• _TASK DIRECTIONS_
Every line in the entries that holds "will" should be identified and copied.

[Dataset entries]
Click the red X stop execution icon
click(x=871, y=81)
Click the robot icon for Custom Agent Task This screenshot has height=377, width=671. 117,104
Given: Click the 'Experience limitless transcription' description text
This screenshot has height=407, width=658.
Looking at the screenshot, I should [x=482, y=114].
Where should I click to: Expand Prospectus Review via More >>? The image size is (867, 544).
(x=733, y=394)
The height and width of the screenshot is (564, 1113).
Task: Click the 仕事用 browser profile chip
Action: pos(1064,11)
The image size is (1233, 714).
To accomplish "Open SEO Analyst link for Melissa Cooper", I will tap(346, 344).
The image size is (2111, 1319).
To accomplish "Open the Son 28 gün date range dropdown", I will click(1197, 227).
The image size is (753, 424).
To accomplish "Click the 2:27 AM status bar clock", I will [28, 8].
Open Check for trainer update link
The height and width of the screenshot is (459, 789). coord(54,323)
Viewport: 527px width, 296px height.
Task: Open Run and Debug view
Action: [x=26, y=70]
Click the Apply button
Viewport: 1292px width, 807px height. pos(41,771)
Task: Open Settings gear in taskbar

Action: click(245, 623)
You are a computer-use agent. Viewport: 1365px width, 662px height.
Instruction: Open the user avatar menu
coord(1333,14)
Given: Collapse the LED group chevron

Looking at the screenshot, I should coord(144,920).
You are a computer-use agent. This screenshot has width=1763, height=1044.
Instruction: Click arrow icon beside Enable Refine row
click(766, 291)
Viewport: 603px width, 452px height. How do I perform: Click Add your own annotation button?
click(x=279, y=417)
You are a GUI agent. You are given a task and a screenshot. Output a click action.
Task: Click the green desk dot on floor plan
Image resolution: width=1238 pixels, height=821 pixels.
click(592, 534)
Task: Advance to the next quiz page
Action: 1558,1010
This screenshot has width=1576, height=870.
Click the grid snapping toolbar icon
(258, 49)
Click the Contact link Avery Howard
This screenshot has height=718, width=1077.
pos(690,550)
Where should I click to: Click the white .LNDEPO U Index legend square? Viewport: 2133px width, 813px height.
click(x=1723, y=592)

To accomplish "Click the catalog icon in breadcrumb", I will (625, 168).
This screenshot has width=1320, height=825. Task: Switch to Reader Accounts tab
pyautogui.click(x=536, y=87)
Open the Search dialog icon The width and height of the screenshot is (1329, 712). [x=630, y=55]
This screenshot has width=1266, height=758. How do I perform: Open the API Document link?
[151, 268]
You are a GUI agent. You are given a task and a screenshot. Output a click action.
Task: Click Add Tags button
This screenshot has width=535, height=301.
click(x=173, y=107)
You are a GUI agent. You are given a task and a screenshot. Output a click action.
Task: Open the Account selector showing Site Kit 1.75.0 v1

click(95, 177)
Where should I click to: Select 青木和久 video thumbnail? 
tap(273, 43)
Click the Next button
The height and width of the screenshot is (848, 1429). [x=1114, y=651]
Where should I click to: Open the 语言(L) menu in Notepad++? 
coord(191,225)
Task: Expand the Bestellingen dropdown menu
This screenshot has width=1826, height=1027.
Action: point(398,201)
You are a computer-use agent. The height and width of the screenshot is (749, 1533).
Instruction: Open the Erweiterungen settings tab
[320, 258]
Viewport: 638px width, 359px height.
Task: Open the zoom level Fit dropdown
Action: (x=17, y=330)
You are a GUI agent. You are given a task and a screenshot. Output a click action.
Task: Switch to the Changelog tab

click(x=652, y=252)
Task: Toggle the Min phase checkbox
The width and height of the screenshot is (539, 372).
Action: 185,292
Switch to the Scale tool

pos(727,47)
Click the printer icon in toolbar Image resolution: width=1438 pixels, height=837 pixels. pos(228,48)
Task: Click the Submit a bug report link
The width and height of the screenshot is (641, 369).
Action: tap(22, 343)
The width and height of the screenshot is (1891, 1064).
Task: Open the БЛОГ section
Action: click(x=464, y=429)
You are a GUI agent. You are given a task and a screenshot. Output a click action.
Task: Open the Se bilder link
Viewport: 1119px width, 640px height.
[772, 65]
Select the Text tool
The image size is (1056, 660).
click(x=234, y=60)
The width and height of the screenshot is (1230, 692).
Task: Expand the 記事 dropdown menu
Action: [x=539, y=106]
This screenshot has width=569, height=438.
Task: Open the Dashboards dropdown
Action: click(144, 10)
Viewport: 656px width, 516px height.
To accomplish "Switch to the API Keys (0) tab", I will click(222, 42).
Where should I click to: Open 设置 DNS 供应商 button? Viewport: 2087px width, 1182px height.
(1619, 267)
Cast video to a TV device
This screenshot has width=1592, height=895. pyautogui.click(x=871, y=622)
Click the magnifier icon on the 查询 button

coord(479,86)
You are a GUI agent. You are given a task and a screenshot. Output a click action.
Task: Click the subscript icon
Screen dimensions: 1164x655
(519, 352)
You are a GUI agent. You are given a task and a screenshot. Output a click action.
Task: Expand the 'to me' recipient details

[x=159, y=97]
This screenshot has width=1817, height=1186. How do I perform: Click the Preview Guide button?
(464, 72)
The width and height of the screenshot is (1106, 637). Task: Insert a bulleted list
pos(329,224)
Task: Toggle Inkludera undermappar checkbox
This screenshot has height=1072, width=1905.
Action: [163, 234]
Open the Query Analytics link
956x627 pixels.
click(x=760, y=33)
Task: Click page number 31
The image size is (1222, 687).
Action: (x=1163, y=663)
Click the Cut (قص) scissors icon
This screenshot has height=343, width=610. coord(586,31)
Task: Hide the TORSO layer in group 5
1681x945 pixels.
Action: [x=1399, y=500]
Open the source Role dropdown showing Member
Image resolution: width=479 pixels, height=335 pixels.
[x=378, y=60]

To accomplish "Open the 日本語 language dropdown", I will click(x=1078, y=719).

• _RESPONSE TO THE TASK_
To accomplish "Open SEO Analyst link for Melissa Cooper", I will tap(346, 344).
To accomplish "Open the Son 28 gün date range dropdown", I will click(1197, 227).
To accomplish "Click the 2:27 AM status bar clock", I will [28, 8].
To accomplish "Click the catalog icon in breadcrumb", I will (625, 168).
To accomplish "Switch to the API Keys (0) tab", I will click(222, 42).
To accomplish "Open the 日本語 language dropdown", I will click(x=1078, y=719).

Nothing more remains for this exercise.